Task prompt: Without changing anything, copy out each entry.

[Stored data]
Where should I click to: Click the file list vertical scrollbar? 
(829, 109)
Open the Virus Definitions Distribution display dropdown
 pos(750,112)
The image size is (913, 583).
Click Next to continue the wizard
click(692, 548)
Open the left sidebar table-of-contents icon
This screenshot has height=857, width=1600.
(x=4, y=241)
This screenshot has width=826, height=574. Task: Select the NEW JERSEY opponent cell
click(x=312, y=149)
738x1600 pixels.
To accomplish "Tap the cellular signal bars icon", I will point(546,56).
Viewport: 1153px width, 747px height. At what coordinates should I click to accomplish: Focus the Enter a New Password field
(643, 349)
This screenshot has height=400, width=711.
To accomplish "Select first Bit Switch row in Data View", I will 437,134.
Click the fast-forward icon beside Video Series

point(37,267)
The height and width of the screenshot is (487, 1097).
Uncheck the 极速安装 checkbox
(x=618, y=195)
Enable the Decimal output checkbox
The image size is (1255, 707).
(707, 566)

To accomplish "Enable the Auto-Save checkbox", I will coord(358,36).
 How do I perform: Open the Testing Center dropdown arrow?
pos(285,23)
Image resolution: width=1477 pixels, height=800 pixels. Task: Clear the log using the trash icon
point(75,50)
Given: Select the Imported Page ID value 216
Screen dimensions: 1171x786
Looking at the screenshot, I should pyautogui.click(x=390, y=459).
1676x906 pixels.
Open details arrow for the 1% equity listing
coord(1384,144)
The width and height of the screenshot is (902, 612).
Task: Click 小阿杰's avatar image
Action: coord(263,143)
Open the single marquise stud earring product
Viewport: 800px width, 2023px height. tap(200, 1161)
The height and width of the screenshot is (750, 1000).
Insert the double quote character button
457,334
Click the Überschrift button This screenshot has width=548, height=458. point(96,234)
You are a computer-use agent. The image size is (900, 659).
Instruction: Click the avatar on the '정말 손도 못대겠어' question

Result:
Where should I click to: Click the file list vertical scrollbar? 
(829, 109)
Open the Virus Definitions Distribution display dropdown
 pos(750,112)
The image size is (913, 583).
Click Next to continue the wizard
click(692, 548)
Open the left sidebar table-of-contents icon
This screenshot has height=857, width=1600.
(x=4, y=241)
This screenshot has width=826, height=574. Task: Select the NEW JERSEY opponent cell
click(x=312, y=149)
738x1600 pixels.
To accomplish "Tap the cellular signal bars icon", I will point(546,56).
Viewport: 1153px width, 747px height. At what coordinates should I click to accomplish: Focus the Enter a New Password field
(643, 349)
This screenshot has height=400, width=711.
To accomplish "Select first Bit Switch row in Data View", I will 437,134.
Click the fast-forward icon beside Video Series

point(37,267)
The height and width of the screenshot is (487, 1097).
Uncheck the 极速安装 checkbox
(x=618, y=195)
Enable the Decimal output checkbox
The image size is (1255, 707).
(707, 566)

To accomplish "Enable the Auto-Save checkbox", I will coord(358,36).
 How do I perform: Open the Testing Center dropdown arrow?
pos(285,23)
Image resolution: width=1477 pixels, height=800 pixels. Task: Clear the log using the trash icon
point(75,50)
Given: Select the Imported Page ID value 216
Screen dimensions: 1171x786
Looking at the screenshot, I should pyautogui.click(x=390, y=459).
1676x906 pixels.
Open details arrow for the 1% equity listing
coord(1384,144)
The width and height of the screenshot is (902, 612).
Task: Click 小阿杰's avatar image
Action: coord(263,143)
Open the single marquise stud earring product
Viewport: 800px width, 2023px height. tap(200, 1161)
The height and width of the screenshot is (750, 1000).
Insert the double quote character button
457,334
Click the Überschrift button This screenshot has width=548, height=458. point(96,234)
You are a computer-use agent. The image size is (900, 659).
Instruction: Click the avatar on the '정말 손도 못대겠어' question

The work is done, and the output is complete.